Gespeicherte Daten:
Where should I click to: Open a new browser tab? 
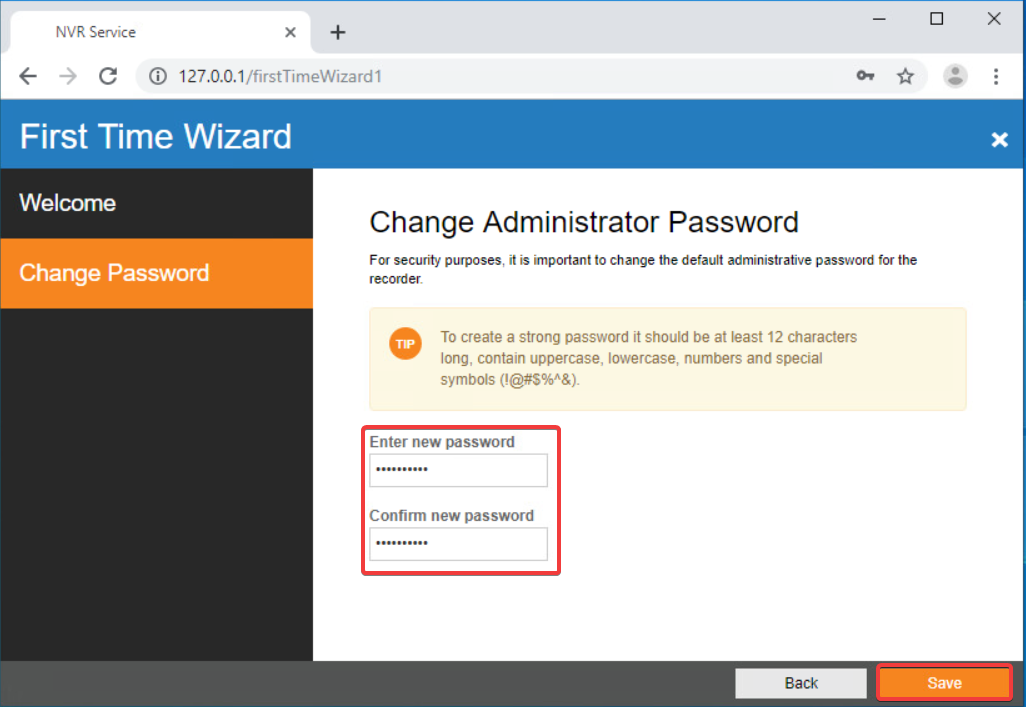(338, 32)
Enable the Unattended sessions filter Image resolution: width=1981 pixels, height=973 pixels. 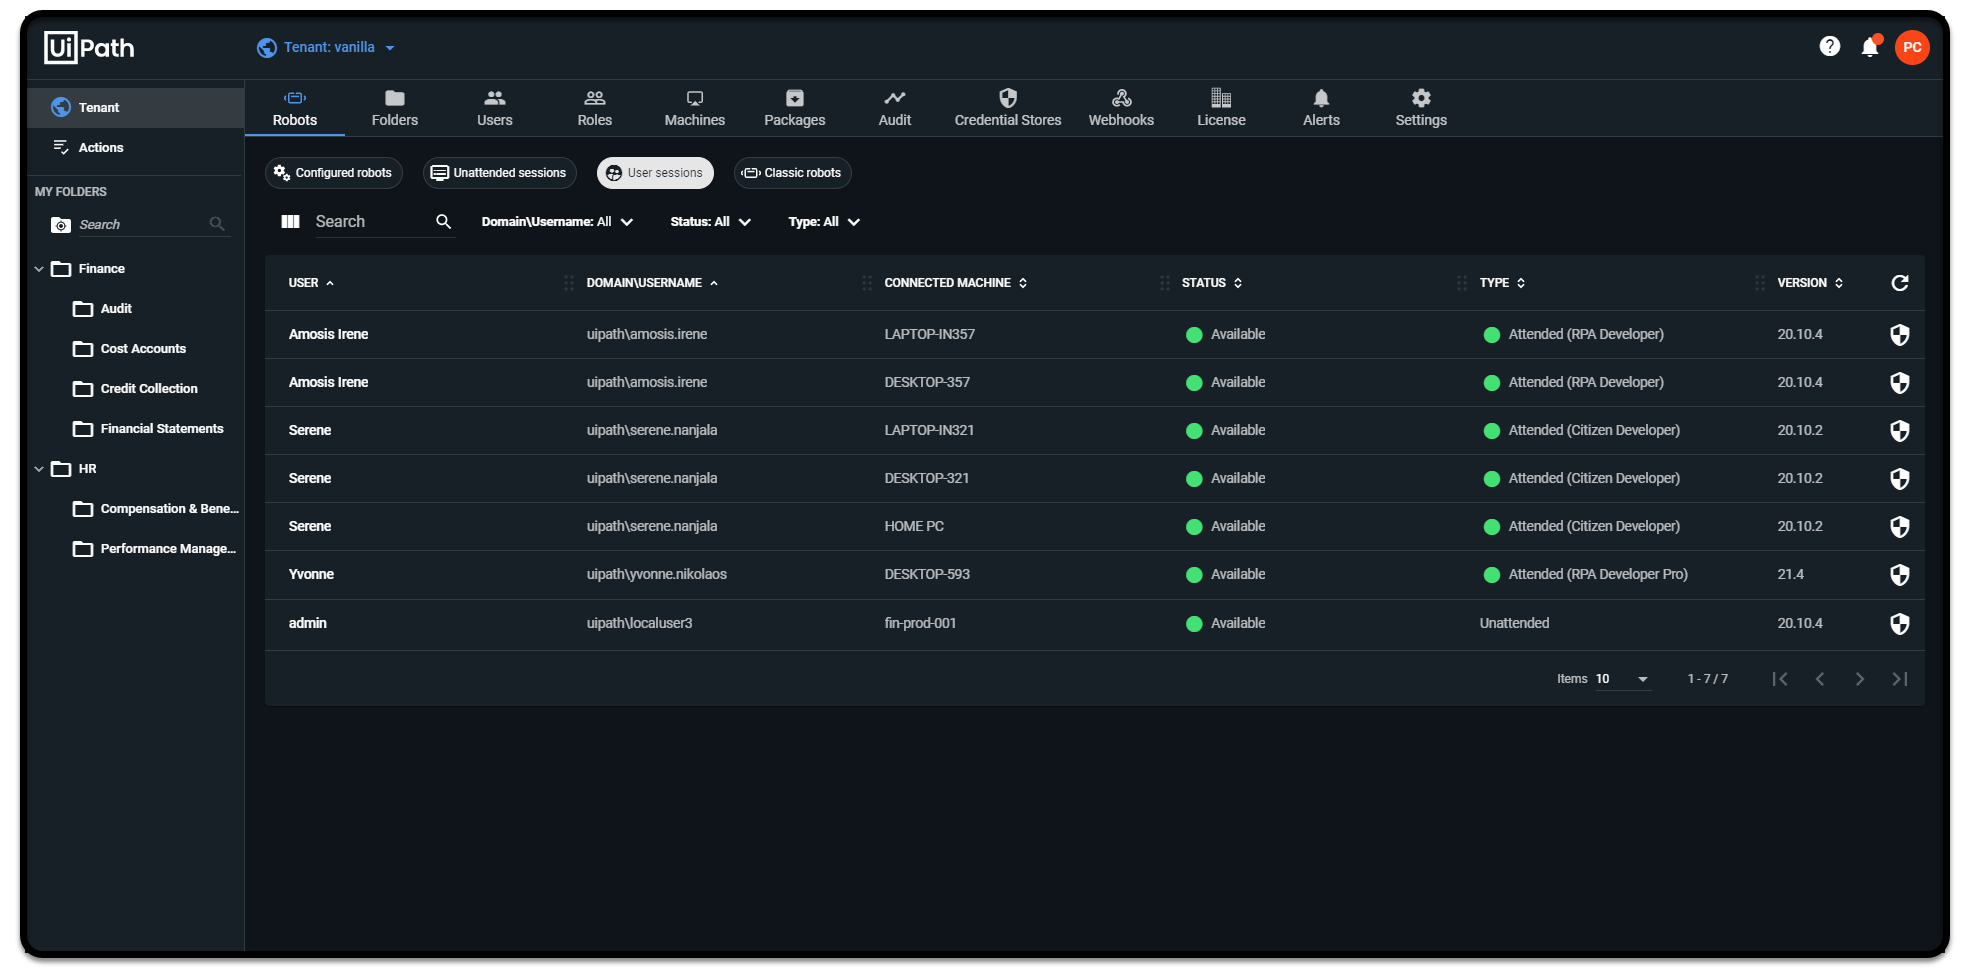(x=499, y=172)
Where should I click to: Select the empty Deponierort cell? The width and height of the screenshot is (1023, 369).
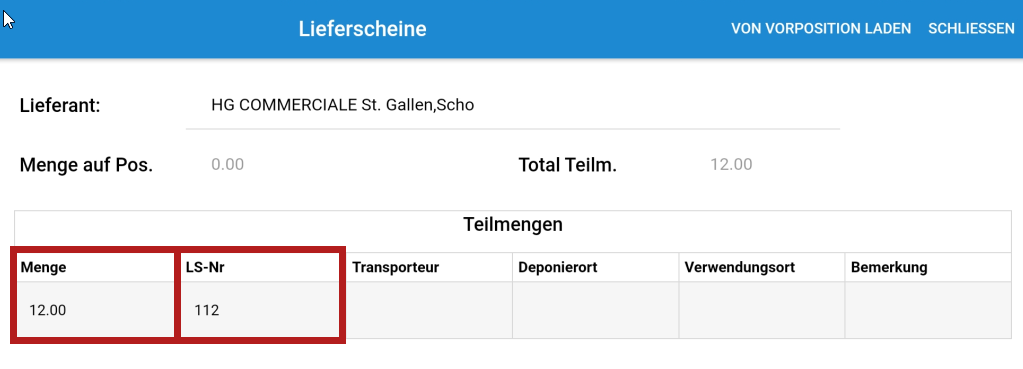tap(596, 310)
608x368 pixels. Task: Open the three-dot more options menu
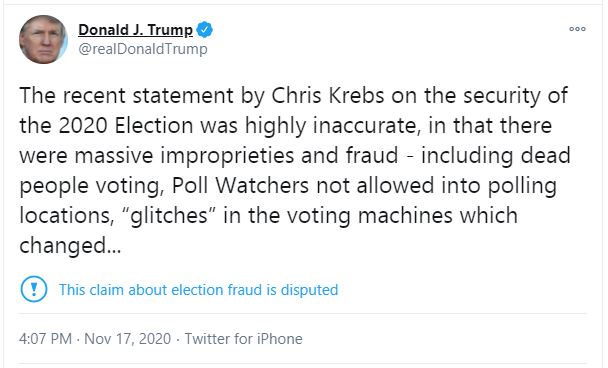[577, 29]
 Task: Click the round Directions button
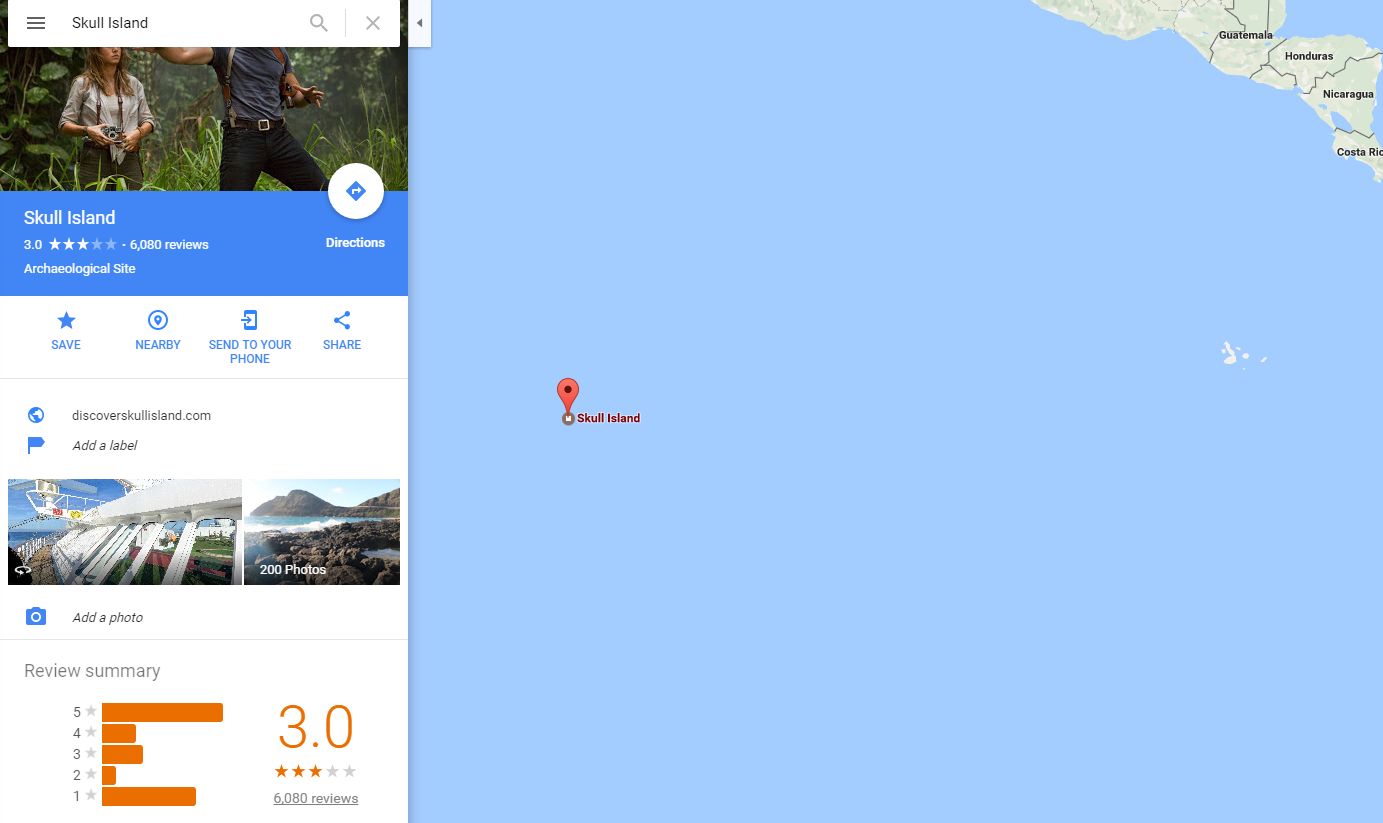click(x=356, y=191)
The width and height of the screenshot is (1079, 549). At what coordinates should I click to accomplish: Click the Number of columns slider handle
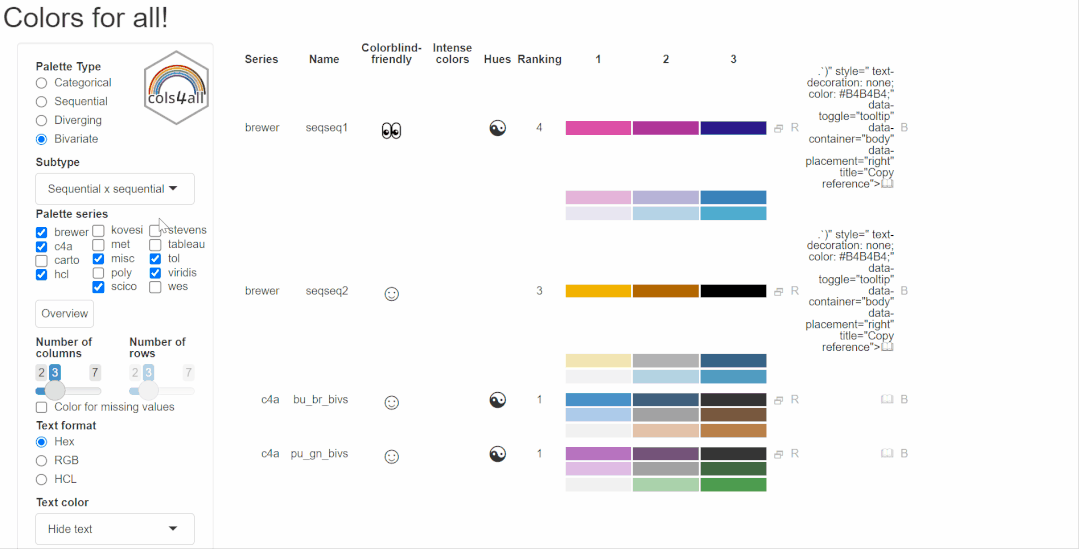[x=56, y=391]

Schriftlicher Auftrag
Kopieren Sie den Abschnitt des Materials, der mit der Zeile beginnt, die „The width and height of the screenshot is (1079, 549).“ enthält, und bis zum Ende des Materials reicht, wobei diese Zeile selbst dazugehört. Lassen Sie die Bilder in Ihrer Antwort weg.

Vollständige Antwort
The width and height of the screenshot is (1079, 549). At what coordinates should I click to accomplish: Click the Number of columns slider handle
[x=56, y=391]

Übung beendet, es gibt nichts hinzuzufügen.